How contextdb stores knowledge

Every piece of knowledge is a node. A node has:

FieldWhat it is
ContentThe text claim being stored
VectorAn embedding of the content (auto-generated if omitted)
LabelsA set of string tags for hard filtering
PropertiesA map of arbitrary key-value metadata
SourceIDWhich source wrote this node
ConfidenceA prior on how much to trust this claim (0.0-1.0)
ValidFrom / ValidUntilWhen the claim is true in the world (bi-temporal)

Nodes connect to other nodes via typed edges. An edge has a type (supports, contradicts, derives_from, related_to, etc.) and an optional weight.

Retrieval works across all of these layers simultaneously. Vector similarity finds candidates. Labels, source credibility, confidence, and recency rank them. Graph edges extend the reach of a query into related clusters. Skipping any of these layers means leaving retrieval quality on the table.
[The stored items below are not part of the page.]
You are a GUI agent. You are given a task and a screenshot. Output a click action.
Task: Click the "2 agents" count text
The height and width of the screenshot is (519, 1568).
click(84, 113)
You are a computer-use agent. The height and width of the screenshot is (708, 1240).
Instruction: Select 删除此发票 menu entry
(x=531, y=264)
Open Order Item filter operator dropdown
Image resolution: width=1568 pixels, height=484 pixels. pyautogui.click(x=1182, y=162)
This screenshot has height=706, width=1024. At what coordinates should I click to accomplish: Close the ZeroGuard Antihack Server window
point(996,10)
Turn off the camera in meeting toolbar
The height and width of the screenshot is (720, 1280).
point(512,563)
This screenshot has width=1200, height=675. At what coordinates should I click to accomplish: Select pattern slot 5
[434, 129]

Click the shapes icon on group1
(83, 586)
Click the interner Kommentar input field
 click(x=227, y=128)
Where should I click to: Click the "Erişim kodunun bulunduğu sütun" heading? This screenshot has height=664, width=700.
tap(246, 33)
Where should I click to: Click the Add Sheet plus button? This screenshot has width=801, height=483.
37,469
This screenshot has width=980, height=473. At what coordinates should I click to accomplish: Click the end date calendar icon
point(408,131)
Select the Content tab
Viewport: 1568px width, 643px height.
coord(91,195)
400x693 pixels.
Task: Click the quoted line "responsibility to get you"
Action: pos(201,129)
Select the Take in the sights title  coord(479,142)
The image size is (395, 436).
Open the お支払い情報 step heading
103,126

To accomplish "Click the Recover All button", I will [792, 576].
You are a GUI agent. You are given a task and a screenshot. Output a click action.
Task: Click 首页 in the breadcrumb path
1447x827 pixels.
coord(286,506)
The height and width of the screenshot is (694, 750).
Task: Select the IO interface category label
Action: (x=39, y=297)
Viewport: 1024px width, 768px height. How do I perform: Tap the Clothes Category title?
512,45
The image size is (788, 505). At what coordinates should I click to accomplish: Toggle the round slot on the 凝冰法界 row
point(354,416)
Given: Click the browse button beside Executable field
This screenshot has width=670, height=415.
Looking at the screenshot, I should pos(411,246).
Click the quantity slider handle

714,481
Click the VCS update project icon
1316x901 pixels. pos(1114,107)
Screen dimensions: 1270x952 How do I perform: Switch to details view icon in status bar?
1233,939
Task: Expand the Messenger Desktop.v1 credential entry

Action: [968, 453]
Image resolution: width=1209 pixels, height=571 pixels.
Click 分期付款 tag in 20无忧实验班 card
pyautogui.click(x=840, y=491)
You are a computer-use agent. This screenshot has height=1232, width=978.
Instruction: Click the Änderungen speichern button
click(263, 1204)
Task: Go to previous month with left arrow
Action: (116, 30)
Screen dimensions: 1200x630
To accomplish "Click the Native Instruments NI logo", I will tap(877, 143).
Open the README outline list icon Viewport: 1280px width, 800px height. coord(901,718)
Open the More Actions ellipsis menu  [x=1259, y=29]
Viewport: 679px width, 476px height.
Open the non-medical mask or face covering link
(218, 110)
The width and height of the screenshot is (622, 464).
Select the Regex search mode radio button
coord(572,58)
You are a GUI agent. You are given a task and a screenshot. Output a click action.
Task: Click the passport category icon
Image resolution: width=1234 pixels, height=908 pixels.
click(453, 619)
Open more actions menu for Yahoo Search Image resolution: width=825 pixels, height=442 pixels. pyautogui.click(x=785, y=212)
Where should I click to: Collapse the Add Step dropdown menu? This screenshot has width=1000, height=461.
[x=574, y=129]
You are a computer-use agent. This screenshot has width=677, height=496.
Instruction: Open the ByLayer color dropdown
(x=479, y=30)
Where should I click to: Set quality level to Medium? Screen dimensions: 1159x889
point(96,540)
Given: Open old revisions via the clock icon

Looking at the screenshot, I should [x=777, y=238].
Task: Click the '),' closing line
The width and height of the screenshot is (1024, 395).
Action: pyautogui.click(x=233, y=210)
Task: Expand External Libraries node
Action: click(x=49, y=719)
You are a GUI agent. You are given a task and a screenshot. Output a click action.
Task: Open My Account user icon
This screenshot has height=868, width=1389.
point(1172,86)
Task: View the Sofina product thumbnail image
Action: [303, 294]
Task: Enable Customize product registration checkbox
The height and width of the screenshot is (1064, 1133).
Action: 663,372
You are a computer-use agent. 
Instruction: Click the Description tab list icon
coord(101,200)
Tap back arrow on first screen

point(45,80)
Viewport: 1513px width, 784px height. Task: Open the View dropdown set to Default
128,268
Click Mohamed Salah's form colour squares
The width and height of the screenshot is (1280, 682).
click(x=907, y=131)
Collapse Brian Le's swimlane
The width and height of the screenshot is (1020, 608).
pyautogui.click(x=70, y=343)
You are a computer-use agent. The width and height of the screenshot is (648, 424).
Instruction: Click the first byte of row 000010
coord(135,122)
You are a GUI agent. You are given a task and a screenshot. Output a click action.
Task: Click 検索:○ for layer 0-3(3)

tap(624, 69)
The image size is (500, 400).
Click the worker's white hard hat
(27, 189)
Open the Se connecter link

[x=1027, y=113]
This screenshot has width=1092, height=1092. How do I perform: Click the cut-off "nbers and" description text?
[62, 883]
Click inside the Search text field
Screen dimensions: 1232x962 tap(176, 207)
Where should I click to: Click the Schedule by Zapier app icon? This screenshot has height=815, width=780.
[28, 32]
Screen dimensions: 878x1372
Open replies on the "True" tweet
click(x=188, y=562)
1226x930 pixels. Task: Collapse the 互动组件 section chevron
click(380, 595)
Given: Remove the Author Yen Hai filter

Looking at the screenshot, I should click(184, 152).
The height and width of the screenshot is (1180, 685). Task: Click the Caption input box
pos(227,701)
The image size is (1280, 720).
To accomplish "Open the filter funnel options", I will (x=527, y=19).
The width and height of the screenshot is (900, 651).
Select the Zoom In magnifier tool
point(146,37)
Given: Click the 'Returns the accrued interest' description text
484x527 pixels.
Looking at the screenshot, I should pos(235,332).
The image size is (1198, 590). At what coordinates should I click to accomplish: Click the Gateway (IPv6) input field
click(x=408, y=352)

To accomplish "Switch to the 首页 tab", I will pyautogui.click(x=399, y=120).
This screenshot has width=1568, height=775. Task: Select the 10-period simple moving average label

The disambiguation problem

Take the word "strawberry." In an engineering org, it might be the name of an ML inference service. In a recipe blog, it's a fruit. Both will have similar embeddings for the bare word -- they're not synonyms, but they're the same token.

If you write both contexts into the same namespace and query with "strawberry", a pure vector search returns both. Worse, the ranking is arbitrary because the embedding distance is nearly identical.

This is the disambiguation problem. Here's how contextdb's layers solve it.

Labels as hard filters

Labels let you partition retrieval before scoring runs. The query only sees nodes that match all the requested labels.

go
// Engineering context
ns.Write(ctx, client.WriteRequest{
    Content:  "Strawberry is our ML inference service, deployed on k8s",
    SourceID: "eng-wiki",
    Labels:   []string{"project", "infrastructure"},
})

// Food context
ns.Write(ctx, client.WriteRequest{
    Content:  "Fresh strawberries work best for shortcake, not frozen",
    SourceID: "recipe-blog",
    Labels:   []string{"recipe", "food"},
})

// Retrieve only engineering nodes -- the food node never enters the candidate set
results, _ := ns.Retrieve(ctx, client.RetrieveRequest{
    Text:   "strawberry",
    Labels: []string{"project"},
    TopK:   3,
})

The label filter is applied before scoring. It's not a soft signal -- nodes that don't match are excluded entirely.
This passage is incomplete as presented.